:: PROBLEM DESCRIPTION ::
Output the full listing below exactly as it reads, and skip anything that is a picture.

:: DATA SHOWN ::
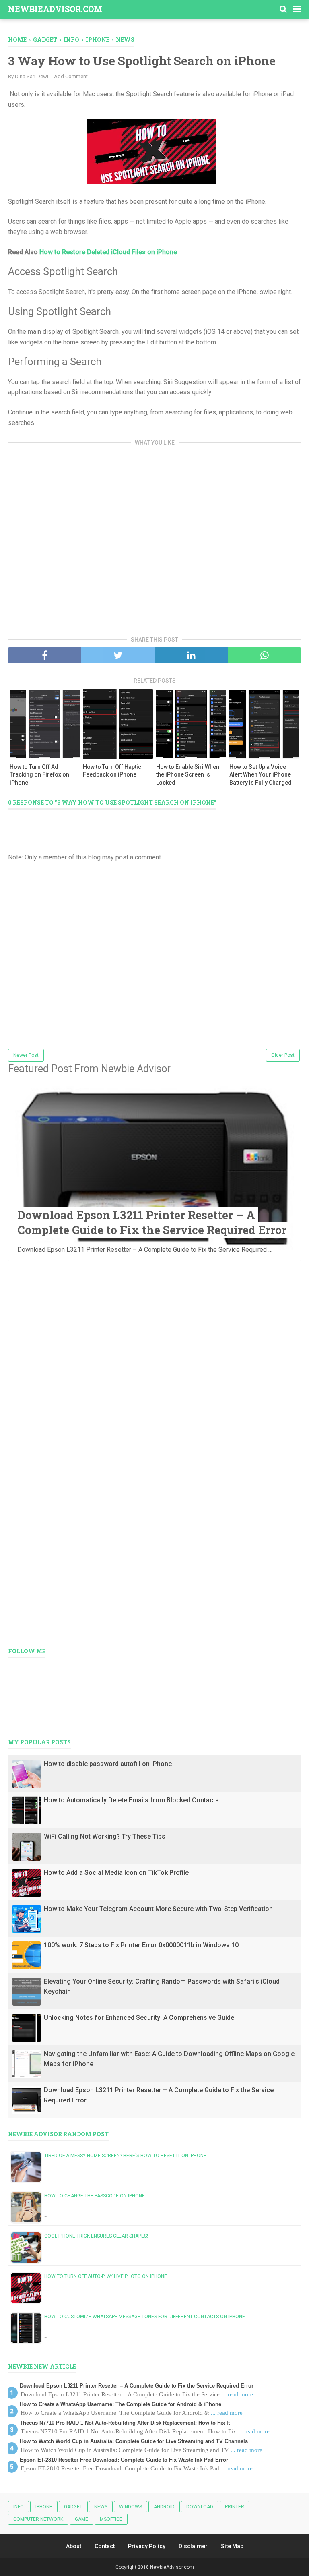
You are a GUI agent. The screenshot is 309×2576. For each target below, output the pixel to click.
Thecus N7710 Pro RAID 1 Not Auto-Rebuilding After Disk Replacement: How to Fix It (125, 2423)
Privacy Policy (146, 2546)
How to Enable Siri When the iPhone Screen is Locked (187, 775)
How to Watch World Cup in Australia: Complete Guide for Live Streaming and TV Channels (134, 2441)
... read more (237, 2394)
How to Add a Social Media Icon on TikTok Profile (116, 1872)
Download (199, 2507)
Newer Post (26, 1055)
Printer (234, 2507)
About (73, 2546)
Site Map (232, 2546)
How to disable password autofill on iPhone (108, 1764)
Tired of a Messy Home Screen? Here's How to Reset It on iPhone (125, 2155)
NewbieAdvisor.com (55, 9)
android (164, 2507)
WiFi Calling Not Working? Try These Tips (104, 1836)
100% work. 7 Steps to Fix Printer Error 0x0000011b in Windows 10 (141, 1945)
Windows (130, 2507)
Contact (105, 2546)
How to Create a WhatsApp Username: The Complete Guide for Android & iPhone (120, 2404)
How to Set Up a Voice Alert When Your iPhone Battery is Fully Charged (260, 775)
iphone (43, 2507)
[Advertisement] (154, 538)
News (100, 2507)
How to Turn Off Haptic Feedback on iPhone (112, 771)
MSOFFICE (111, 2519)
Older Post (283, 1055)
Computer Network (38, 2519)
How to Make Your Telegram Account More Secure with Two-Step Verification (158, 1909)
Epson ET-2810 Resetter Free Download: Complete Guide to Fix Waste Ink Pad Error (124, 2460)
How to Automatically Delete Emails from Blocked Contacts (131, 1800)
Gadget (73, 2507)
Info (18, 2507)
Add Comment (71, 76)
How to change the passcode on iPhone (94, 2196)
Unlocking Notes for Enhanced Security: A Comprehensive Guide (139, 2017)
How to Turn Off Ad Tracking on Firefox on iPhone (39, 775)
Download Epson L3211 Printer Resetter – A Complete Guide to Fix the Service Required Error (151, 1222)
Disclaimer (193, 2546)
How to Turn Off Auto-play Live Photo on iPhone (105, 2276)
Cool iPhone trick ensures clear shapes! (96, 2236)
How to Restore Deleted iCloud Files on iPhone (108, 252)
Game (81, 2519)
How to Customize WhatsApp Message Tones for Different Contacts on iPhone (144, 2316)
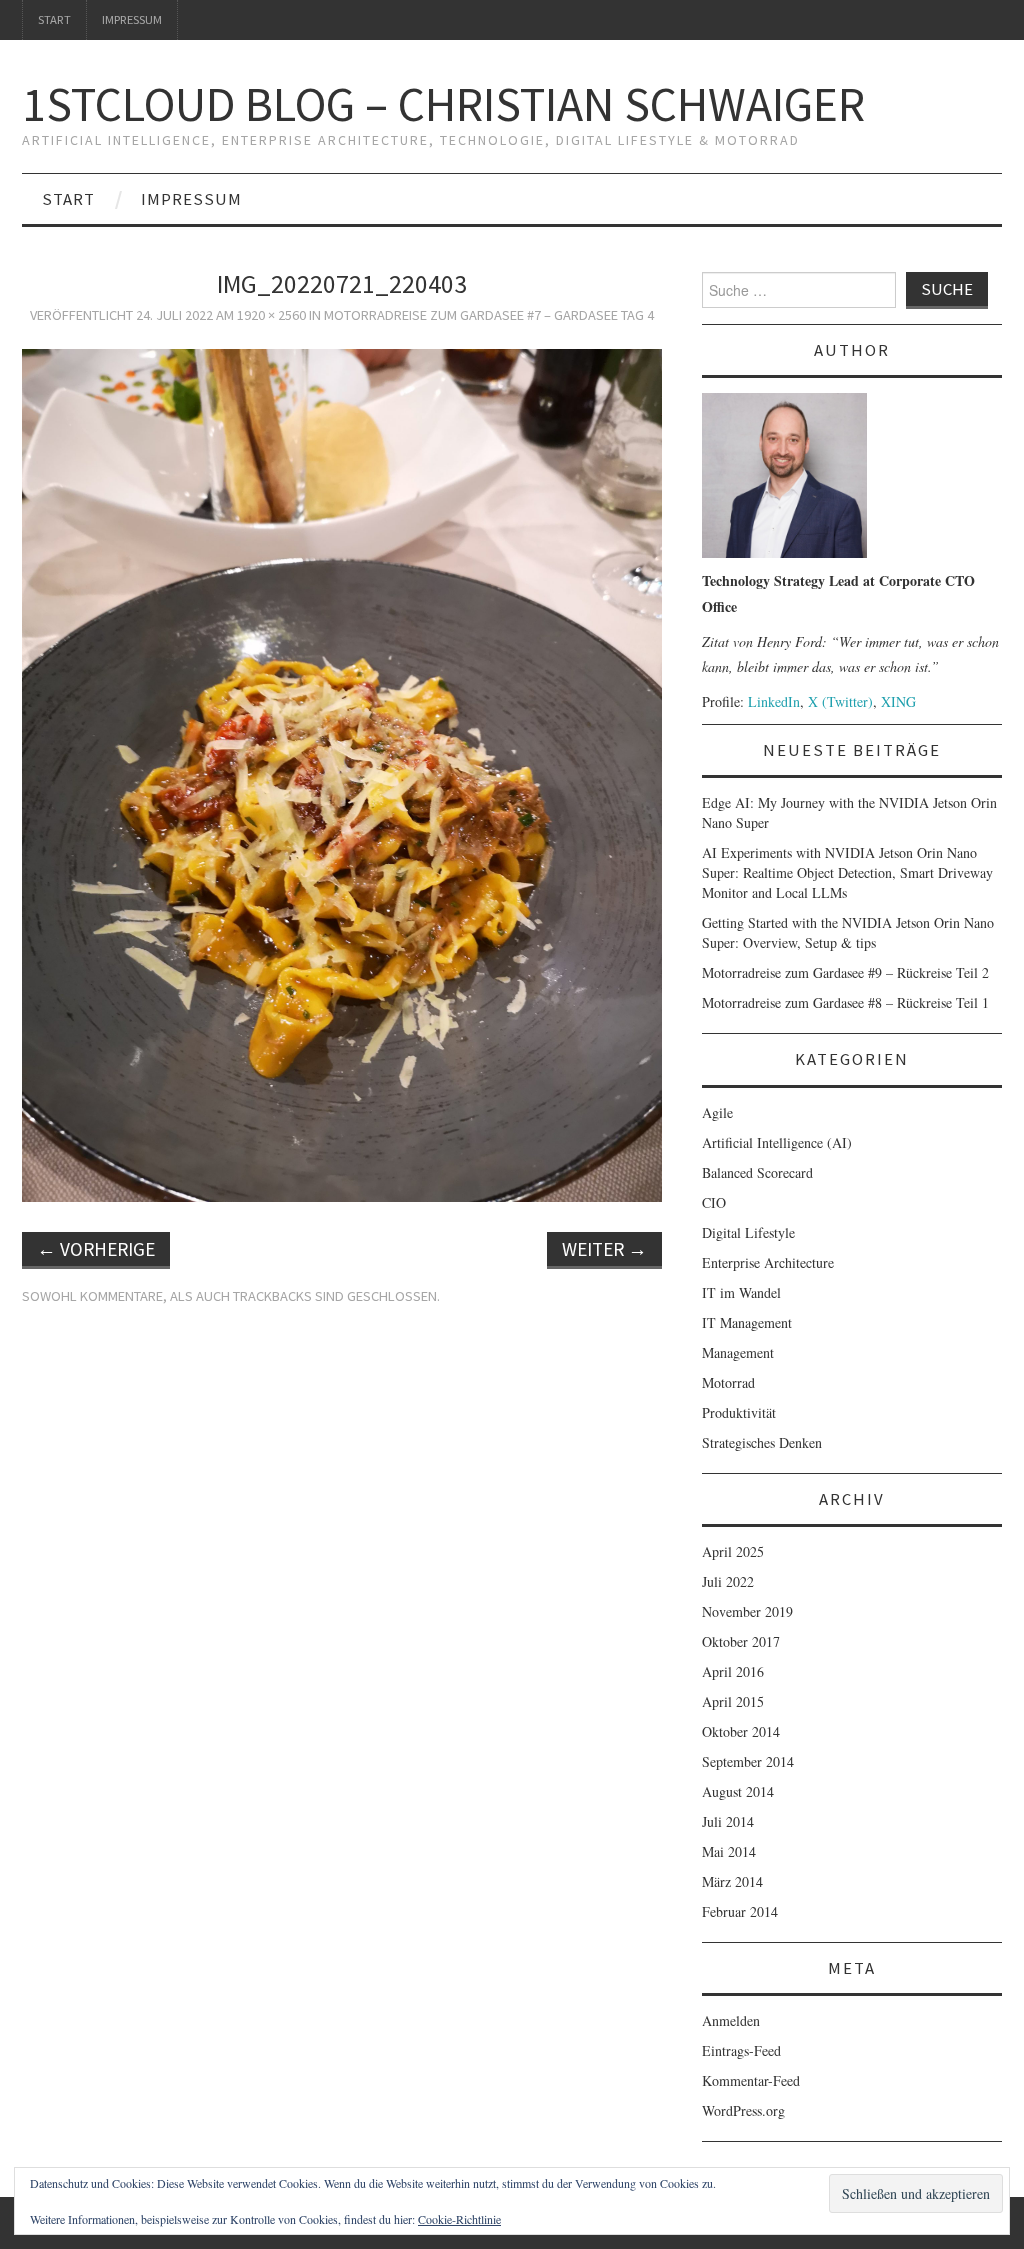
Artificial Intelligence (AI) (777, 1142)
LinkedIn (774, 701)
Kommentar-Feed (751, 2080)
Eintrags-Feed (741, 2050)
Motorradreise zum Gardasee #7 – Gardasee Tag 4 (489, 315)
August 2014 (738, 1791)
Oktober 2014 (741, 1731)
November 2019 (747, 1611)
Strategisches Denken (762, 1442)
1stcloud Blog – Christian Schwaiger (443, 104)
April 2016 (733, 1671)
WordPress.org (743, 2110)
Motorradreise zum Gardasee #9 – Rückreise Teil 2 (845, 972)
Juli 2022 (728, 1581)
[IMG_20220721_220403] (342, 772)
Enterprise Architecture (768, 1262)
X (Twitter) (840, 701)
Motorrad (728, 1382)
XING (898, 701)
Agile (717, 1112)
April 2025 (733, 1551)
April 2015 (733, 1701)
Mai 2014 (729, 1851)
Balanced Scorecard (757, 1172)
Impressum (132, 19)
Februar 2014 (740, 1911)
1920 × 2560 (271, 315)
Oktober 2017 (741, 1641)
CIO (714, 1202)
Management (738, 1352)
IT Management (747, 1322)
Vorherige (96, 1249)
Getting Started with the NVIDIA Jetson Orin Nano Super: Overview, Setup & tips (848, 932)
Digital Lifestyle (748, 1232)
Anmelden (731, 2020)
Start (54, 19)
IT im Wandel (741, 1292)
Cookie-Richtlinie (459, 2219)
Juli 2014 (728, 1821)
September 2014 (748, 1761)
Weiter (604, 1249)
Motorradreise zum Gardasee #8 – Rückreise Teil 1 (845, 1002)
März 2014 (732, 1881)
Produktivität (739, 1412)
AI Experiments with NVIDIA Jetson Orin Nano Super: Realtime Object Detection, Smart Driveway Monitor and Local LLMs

:: ANSWER TO THIS TASK ::
You are a GUI agent. The screenshot is 309×2576. For each target below, output the pixel to click.
Thecus N7710 Pro RAID 1 Not Auto-Rebuilding After Disk Replacement: How to Fix It (125, 2423)
Privacy Policy (146, 2546)
How to Enable Siri When the iPhone Screen is Locked (187, 775)
How to Watch World Cup in Australia: Complete Guide for Live Streaming and TV Channels (134, 2441)
... read more (237, 2394)
How to Add a Social Media Icon on TikTok Profile (116, 1872)
Download (199, 2507)
Newer Post (26, 1055)
Printer (234, 2507)
About (73, 2546)
Site Map (232, 2546)
How to disable password autofill on iPhone (108, 1764)
Tired of a Messy Home Screen? Here's How to Reset It on iPhone (125, 2155)
NewbieAdvisor.com (55, 9)
android (164, 2507)
WiFi Calling Not Working? Try These Tips (104, 1836)
100% work. 7 Steps to Fix Printer Error 0x0000011b in Windows 10 (141, 1945)
Windows (130, 2507)
Contact (105, 2546)
How to Create a WhatsApp Username: The Complete Guide for Android & iPhone (120, 2404)
How to Set Up a Voice Alert When Your iPhone Battery is Fully Charged (260, 775)
iphone (43, 2507)
[Advertisement] (154, 538)
News (100, 2507)
How to Turn Off Haptic Feedback on iPhone (112, 771)
MSOFFICE (111, 2519)
Older Post (283, 1055)
Computer Network (38, 2519)
How to Make Your Telegram Account More Secure with Two-Step Verification (158, 1909)
Epson ET-2810 Resetter Free Download: Complete Guide to Fix Waste Ink Pad Error (124, 2460)
How to Automatically Delete Emails from Blocked Contacts (131, 1800)
Gadget (73, 2507)
Info (18, 2507)
Add Comment (71, 76)
How to change the passcode on iPhone (94, 2196)
Unlocking Notes for Enhanced Security: A Comprehensive Guide (139, 2017)
How to Turn Off Ad Tracking on Firefox on iPhone (39, 775)
Download Epson L3211 Printer Resetter – A Complete Guide to Fix the Service Required Error (151, 1222)
Disclaimer (193, 2546)
How to Turn Off Auto-play Live Photo on iPhone (105, 2276)
Cool iPhone trick ensures clear shapes! (96, 2236)
How to Restore Deleted iCloud Files on iPhone (108, 252)
Game (81, 2519)
How to Customize WhatsApp Message Tones for Different Contacts on iPhone (144, 2316)
Artificial Intelligence (AI) (777, 1142)
LinkedIn (774, 701)
Kommentar-Feed (751, 2080)
Eintrags-Feed (741, 2050)
Motorradreise zum Gardasee #7 – Gardasee Tag 4 (489, 315)
August 2014 (738, 1791)
Oktober 2014 (741, 1731)
November 2019 (747, 1611)
Strategisches Denken (762, 1442)
1stcloud Blog – Christian Schwaiger (443, 104)
April 2016 (733, 1671)
WordPress.org (743, 2110)
Motorradreise zum Gardasee #9 – Rückreise Teil 2 (845, 972)
Juli 2022 (728, 1581)
[IMG_20220721_220403] (342, 772)
Enterprise Architecture (768, 1262)
X (Twitter) (840, 701)
Motorrad (728, 1382)
XING (898, 701)
Agile (717, 1112)
April 2025 (733, 1551)
April 2015 (733, 1701)
Mai 2014 (729, 1851)
Balanced Scorecard (757, 1172)
Impressum (132, 19)
Februar 2014 (740, 1911)
1920 × 2560 (271, 315)
Oktober 2017 (741, 1641)
CIO (714, 1202)
Management (738, 1352)
IT Management (747, 1322)
Vorherige (96, 1249)
Getting Started with the NVIDIA Jetson Orin Nano Super: Overview, Setup & tips (848, 932)
Digital Lifestyle (748, 1232)
Anmelden (731, 2020)
Start (54, 19)
IT im Wandel (741, 1292)
Cookie-Richtlinie (459, 2219)
Juli 2014 (728, 1821)
September 2014 (748, 1761)
Weiter (604, 1249)
Motorradreise zum Gardasee #8 – Rückreise Teil 1 (845, 1002)
März 2014 (732, 1881)
Produktivität (739, 1412)
AI Experiments with NVIDIA Jetson Orin Nano Super: Realtime Object Detection, Smart Driveway Monitor and Local LLMs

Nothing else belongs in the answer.